To some extent, insurers can hedge longevity risk by selling both life insurance and life annuities, so in the event of higher-than-expected mortality, say, larger-than-expected payments to life insurance beneficiaries are offset by lower-than-expected payments to annuitants. This hedging is limited, however, by the fact that different types of people may purchase life insurance and annuities, and the two products typically cover people at different life stages while mortality trends can vary by age and other demographic characteristics. Recent alarms about rising mortality among whites, for example, really reflect more narrow increases among middle-aged women in southern and rust belt states.

So, though some of us might theoretically prefer cheaper annuities that can be adjusted to offset trends in life expectancy, the challenge is consumers’ ability to understand how this works and government’s ability to police insurance companies so they don’t game the system. Moreover, since the experience of even large insurance pools will differ from that of the overall population, insurers would still retain some longevity risk if adjustments are based on population trends—a problem tontines avoid.

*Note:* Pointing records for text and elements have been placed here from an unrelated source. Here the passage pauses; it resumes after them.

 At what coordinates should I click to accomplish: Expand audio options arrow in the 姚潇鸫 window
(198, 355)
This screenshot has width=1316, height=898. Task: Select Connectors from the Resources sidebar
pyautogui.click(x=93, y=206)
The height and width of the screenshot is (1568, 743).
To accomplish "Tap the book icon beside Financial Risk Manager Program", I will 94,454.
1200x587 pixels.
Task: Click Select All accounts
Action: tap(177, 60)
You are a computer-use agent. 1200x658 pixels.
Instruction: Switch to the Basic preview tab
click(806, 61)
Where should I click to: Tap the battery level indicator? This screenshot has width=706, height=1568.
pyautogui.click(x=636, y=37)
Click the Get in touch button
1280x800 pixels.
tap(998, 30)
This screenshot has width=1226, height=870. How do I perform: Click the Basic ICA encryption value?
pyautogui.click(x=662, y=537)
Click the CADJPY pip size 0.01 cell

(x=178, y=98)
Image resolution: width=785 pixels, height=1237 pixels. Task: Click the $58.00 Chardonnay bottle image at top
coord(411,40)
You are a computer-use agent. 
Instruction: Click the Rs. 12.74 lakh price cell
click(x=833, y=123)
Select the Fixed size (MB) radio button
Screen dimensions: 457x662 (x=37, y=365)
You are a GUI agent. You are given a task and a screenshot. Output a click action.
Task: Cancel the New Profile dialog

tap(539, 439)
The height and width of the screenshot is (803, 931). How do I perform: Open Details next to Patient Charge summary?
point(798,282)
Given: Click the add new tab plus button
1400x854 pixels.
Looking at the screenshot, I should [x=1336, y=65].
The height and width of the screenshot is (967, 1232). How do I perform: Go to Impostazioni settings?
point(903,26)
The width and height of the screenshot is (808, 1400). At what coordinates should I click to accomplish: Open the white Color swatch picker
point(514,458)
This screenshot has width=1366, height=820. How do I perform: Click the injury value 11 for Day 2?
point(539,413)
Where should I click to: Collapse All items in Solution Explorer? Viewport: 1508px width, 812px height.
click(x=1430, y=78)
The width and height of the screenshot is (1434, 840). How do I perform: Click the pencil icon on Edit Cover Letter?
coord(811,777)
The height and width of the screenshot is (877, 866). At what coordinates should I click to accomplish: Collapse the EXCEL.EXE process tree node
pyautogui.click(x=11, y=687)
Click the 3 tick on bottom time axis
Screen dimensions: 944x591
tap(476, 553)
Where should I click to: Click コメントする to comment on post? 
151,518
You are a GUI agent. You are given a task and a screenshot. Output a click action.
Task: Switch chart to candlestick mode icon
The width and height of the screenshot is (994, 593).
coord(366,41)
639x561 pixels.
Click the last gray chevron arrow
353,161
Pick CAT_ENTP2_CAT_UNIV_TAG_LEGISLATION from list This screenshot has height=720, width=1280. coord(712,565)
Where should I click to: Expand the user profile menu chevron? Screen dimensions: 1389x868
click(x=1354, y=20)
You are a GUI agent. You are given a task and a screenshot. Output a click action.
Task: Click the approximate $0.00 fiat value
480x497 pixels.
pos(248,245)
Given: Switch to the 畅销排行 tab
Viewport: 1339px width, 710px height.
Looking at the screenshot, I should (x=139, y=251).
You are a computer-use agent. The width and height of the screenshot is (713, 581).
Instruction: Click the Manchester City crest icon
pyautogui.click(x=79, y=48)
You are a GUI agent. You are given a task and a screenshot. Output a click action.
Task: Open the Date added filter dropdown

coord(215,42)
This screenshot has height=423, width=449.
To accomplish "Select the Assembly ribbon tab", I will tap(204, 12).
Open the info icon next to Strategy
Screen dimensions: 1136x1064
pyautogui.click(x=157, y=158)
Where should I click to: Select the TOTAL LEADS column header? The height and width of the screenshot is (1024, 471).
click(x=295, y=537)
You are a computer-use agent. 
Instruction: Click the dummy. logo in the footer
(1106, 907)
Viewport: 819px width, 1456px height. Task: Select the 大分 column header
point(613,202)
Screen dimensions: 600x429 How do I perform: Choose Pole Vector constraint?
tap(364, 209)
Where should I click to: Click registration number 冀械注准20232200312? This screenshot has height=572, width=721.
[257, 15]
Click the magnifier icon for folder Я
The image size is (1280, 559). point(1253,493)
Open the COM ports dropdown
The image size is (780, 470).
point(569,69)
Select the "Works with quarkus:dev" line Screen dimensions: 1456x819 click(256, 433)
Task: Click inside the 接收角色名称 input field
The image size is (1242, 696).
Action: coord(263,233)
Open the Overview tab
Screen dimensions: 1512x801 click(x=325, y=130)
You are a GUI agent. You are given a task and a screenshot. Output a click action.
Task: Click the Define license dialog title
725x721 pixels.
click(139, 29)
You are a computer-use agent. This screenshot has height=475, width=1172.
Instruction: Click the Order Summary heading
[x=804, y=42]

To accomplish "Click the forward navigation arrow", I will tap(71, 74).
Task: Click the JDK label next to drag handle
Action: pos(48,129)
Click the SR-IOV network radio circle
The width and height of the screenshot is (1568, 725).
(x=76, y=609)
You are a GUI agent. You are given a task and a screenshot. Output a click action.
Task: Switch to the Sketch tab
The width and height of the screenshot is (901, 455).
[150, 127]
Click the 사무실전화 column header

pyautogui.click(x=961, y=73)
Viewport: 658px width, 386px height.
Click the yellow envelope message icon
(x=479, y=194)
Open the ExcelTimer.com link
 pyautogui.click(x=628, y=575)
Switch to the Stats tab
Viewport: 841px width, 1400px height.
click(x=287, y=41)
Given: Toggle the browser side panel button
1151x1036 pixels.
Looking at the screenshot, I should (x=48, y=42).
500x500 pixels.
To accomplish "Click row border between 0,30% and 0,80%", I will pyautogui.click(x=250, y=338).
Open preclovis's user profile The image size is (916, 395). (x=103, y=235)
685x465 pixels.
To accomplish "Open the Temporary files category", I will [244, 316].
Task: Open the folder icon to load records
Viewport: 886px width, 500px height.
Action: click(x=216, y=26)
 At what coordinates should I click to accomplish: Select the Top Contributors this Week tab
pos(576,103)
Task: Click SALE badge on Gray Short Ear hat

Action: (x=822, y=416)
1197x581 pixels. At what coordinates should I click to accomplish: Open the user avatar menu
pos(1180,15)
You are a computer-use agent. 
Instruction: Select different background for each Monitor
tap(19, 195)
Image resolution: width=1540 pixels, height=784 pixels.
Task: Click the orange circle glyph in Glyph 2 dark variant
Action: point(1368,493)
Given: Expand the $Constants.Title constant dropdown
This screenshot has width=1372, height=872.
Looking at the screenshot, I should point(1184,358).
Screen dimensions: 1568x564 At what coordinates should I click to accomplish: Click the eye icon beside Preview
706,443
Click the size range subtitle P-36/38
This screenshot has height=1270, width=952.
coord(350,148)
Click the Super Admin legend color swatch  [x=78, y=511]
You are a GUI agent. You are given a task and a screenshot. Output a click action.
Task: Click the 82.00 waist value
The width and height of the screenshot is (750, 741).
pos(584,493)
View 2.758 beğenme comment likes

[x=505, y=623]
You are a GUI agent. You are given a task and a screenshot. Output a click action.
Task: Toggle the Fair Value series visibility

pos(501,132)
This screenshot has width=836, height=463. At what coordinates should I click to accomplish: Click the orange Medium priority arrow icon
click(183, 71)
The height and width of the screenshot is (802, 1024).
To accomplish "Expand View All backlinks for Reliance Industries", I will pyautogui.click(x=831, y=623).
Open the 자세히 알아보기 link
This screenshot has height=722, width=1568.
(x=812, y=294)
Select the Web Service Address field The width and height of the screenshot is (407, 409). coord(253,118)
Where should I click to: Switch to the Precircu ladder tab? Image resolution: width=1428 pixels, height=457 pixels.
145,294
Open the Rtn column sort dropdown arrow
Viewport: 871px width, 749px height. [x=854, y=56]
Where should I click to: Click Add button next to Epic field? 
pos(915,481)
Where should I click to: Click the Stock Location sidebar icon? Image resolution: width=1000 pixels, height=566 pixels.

These and other insurance market failures can be minimized with social insurance, which, in the case of Social Security has the underappreciated benefit of insuring the same people against both premature death and longer-than-expected lifespans. Thus, the dependents of many of the working-class white women who are now dying at increasing rates will receive Social Security benefits that the women themselves will never get in retirement. Historically, Social Security contributions have increased to offset increases in life expectancy and other cost drivers, though the last ad hoc rate increase legislated by Congress was over a quarter century ago. Going forward, it might be a good idea to link contributions to life expectancy, though this should be coupled with higher—that is, proportional—taxes on the wealthy to avoid making low-income people pay more for what in recent years has been mostly high-income people’s longevity gains.

The question of how to provide retirees with secure lifetime incomes in a way that is robust to changes in life expectancy has also come up in discussions about how state and local governments can help workers save for retirement. In the absence of federal action to address a looming retirement crisis, some state and local governments are in the process of setting up low-cost plans aimed at the roughly half of prime-age private sector workers who aren’t covered by employer plans. While policymakers backing these initiatives like the idea of annuitized benefits, they’re leery of asking taxpayers to take on additional pension liabilities at a time when many public sector employee pensions are underfunded and under attack. The challenge, therefore, is devising ways to encourage or require participants in these voluntary plans to annuitize some or all of their savings without discouraging people from participating in the first place.

The simplest solution is to offer an annuity from an insurance provider as the default payout option, presumably at a lower cost than annuities purchased outside the plan. But it’s likely that participants who face a choice between lump sums or annuities will still tend to undervalue annuities, exacerbating the unavoidable adverse selection problem. An alternative worth considering is based on hybrid DB-DC plans in Europe in which benefits can take the form of traditional “defined benefit” (DB) pension income streams but employers can be shielded from long-term liabilities as in 401(k)-style “defined contribution” (DC) plans. These hybrid DB-DC plans can take different forms, but typically have annuitized benefits that can be adjusted for gradual changes in life expectancy without being as sensitive to investment returns as DC account balances annuitized at retirement based on market interest rates.

Unlike a tontine scheme, where payments simply increase in inverse proportion to the share of surviving investors, such longevity and return-smoothing adjustments are complex and require trust in the system, so may be better suited to government-sponsored plans than private sector ones. The simplest solution, of course, is simply to expand Social Security, an increasingly mainstream idea among Democrats but not one that is likely to fly in the current Congress.